THE RECORDS Block Start
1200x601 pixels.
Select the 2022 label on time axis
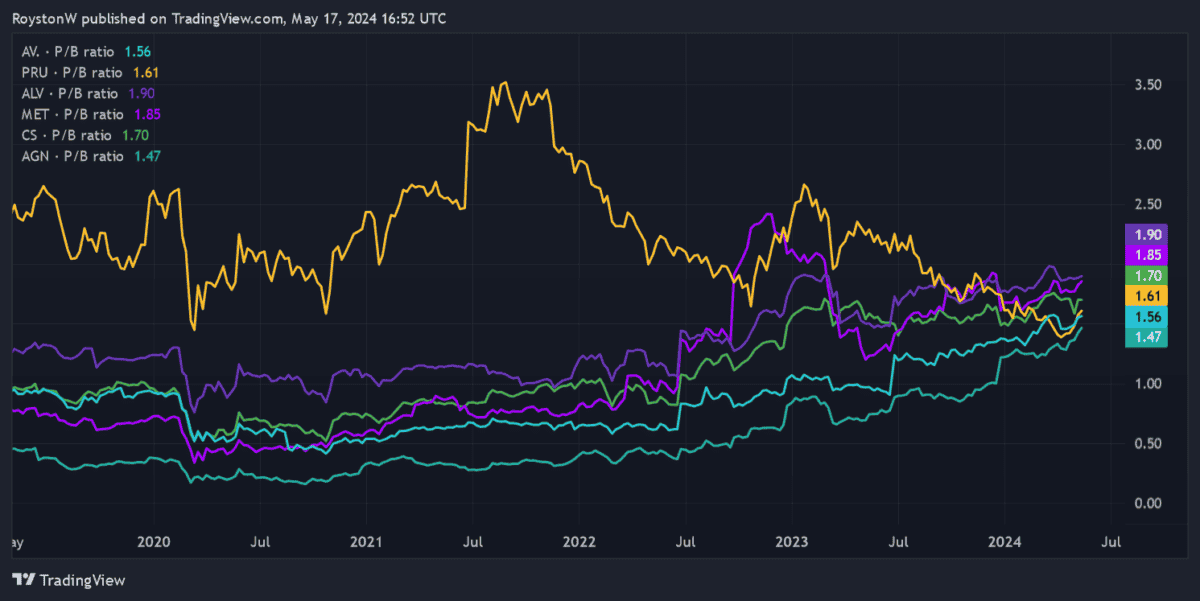pyautogui.click(x=579, y=542)
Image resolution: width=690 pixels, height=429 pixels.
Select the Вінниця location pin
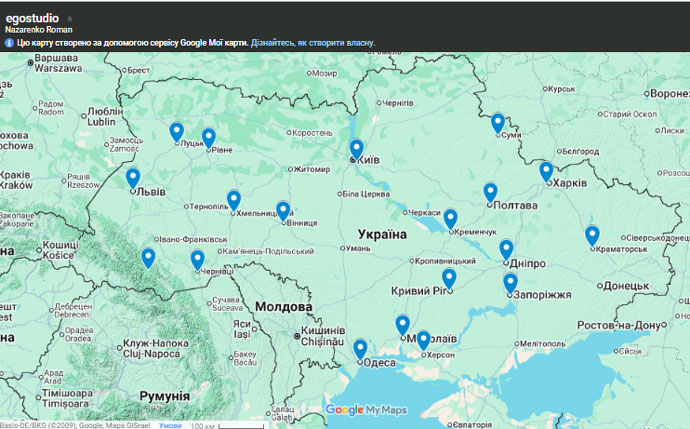[283, 209]
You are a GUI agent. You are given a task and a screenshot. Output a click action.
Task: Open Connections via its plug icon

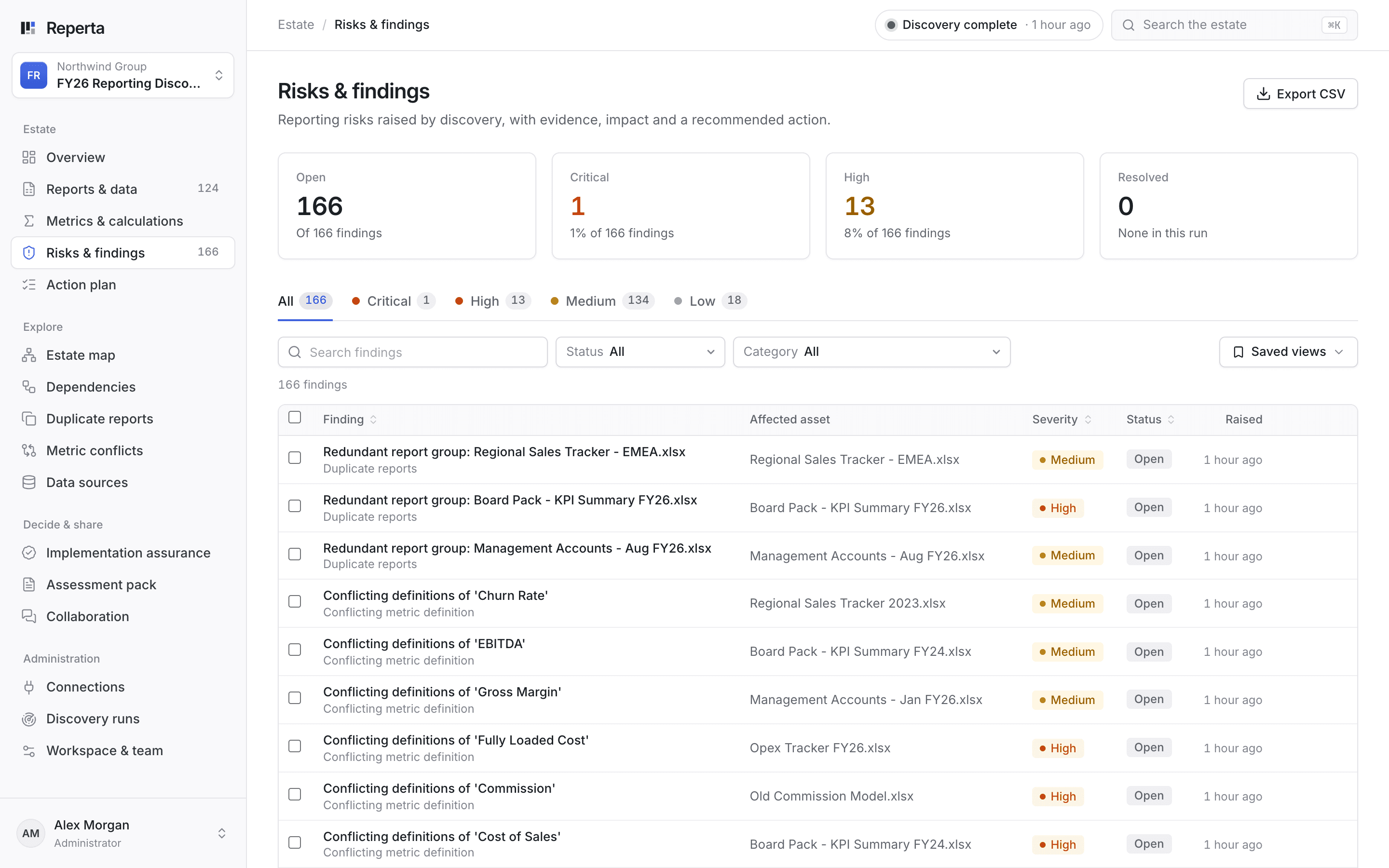pyautogui.click(x=29, y=687)
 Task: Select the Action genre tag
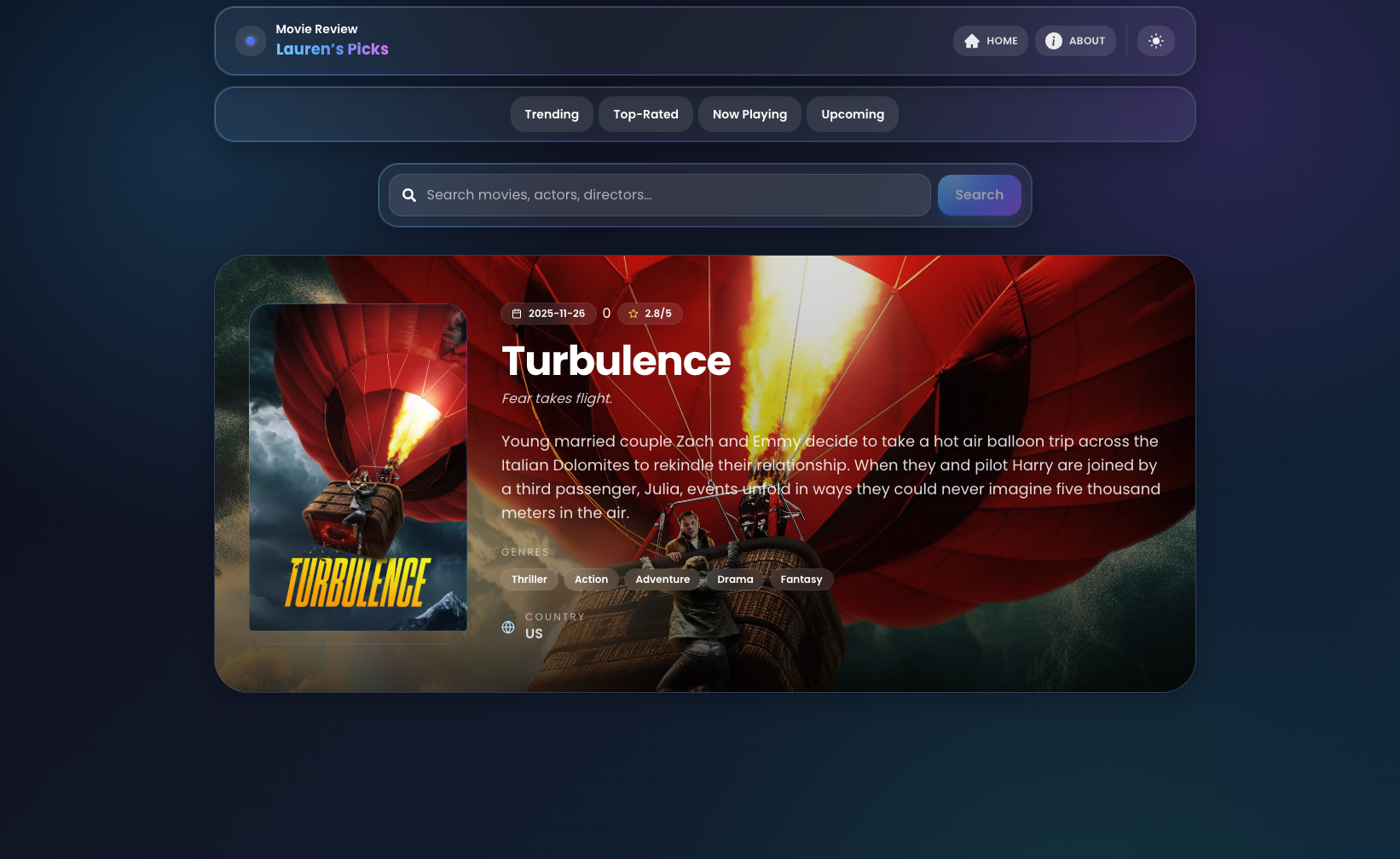(591, 579)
THE RECORDS Block End
_WHAT IS EXPECTED:_ The lines to return run from the line containing "Task: Open Connections via its plug icon" through the last line of the records. Give them exactly, omitting pictures.

_EXERCISE OUTPUT:_
Task: Open Connections via its plug icon

pyautogui.click(x=29, y=687)
 Task: Select the Action genre tag
(591, 579)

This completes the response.